- Theatrical release poster
- Directed by: Pedro Kos
- Written by: Erin Barnett; Pedro Kos; Shawnee Isaac Smith;
- Produced by: Kira Carstensen; Shawnee Isaac-Smith; Judy Korin;
- Starring: Anita Caspary Helen Kelley Corita Kent Pat Reif
- Cinematography: Clay Westervelt; Emily Topper;
- Edited by: Pedro Kos; Erin Barnett; Yaniv Elani; Ondine Rarey;
- Music by: Ariel Marx
- Production companies: Merman; Anchor Entertainment; Level Forward; XTR; Artemis Rising Foundation; Whitewater Films;
- Distributed by: Discovery+
- Release dates: January 29, 2021 (Sundance); June 25, 2021 (United States);
- Running time: 99 minutes
- Country: United States
- Language: English

= Rebel Hearts (film) =

2021 American documentary film

Rebel Hearts is a 2021 American documentary film, directed, produced, and edited by Pedro Kos. The film follows nuns at the Immaculate Heart College.

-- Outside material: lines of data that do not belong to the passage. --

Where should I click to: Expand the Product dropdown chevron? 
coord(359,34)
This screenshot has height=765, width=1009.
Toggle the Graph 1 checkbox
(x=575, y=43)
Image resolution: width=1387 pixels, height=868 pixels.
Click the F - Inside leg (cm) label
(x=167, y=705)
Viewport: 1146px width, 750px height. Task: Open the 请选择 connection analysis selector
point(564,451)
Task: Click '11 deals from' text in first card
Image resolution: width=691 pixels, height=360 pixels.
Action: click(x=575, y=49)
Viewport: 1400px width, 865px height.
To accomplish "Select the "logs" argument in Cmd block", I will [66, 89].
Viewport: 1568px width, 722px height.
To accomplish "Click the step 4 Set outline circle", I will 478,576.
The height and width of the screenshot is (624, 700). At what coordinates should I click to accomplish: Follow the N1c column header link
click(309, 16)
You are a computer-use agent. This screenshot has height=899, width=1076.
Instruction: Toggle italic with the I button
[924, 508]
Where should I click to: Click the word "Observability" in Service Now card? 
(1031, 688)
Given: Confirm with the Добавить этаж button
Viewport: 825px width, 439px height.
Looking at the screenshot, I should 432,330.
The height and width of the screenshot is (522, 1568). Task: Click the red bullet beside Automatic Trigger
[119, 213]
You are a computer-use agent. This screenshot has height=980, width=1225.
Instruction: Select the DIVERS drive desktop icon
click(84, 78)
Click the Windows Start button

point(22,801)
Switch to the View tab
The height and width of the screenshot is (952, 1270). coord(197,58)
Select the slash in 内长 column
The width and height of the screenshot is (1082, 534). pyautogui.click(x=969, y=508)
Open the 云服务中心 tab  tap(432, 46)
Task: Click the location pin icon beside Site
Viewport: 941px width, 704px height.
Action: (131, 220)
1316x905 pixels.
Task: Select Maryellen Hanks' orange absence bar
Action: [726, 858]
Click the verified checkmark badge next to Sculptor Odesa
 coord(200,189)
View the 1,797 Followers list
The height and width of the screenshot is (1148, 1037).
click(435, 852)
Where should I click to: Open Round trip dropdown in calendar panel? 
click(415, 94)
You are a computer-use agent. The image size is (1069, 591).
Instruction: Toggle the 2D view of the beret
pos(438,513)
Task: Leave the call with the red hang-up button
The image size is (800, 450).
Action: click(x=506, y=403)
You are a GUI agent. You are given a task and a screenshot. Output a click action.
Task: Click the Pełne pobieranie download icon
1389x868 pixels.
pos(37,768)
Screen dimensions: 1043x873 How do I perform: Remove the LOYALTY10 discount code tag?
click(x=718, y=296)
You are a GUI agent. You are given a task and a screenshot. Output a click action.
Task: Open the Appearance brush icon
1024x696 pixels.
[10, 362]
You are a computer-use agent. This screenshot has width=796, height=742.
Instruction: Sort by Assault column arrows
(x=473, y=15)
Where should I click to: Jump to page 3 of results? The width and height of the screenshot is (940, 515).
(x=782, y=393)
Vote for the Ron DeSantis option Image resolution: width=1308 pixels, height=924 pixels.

It had its world premiere at the 2021 Sundance Film Festival on January 29, 2021. It was released in a limited release on June 25, 2021, prior to digital streaming on Discovery+ on June 27, 2021.

==Synopsis==
The film follows a group of progressive nuns at the Immaculate Heart College, including Anita Caspary, Helen Kelley, and Corita Kent as they made sure women received degrees, and transformed the education system.

==Production==
Shawnee Isaac-Smith had the idea of making a documentary film revolving around the nuns at Immaculate Heart College, and conducted over 50 interviews with the nuns, however, ran into difficulty securing financing. Isaac-Smith saved the interviews until she found the right creative partners, which would ultimately be twenty years later, when Pedro Kos and Kira Carstensen would join as producer, and director, respectively. Once Kos joined the production, production resumed and they shot additional footage for the film.

==Release==
The film had its world premiere at the 2021 Sundance Film Festival on January 29, 2021. Shortly after, Discovery+ acquired distribution rights to the film. It also screened at AFI Docs on June 23, 2021. It was released in a limited release on June 25, 2021, prior to digital streaming on June 27, 2021, on Discovery+.

==Critical reception==
Rebel Hearts received positive reviews from film critics. It holds a 90% approval rating on review aggregator website Rotten Tomatoes, based on 21 reviews, with a weighted average of 7.80/10.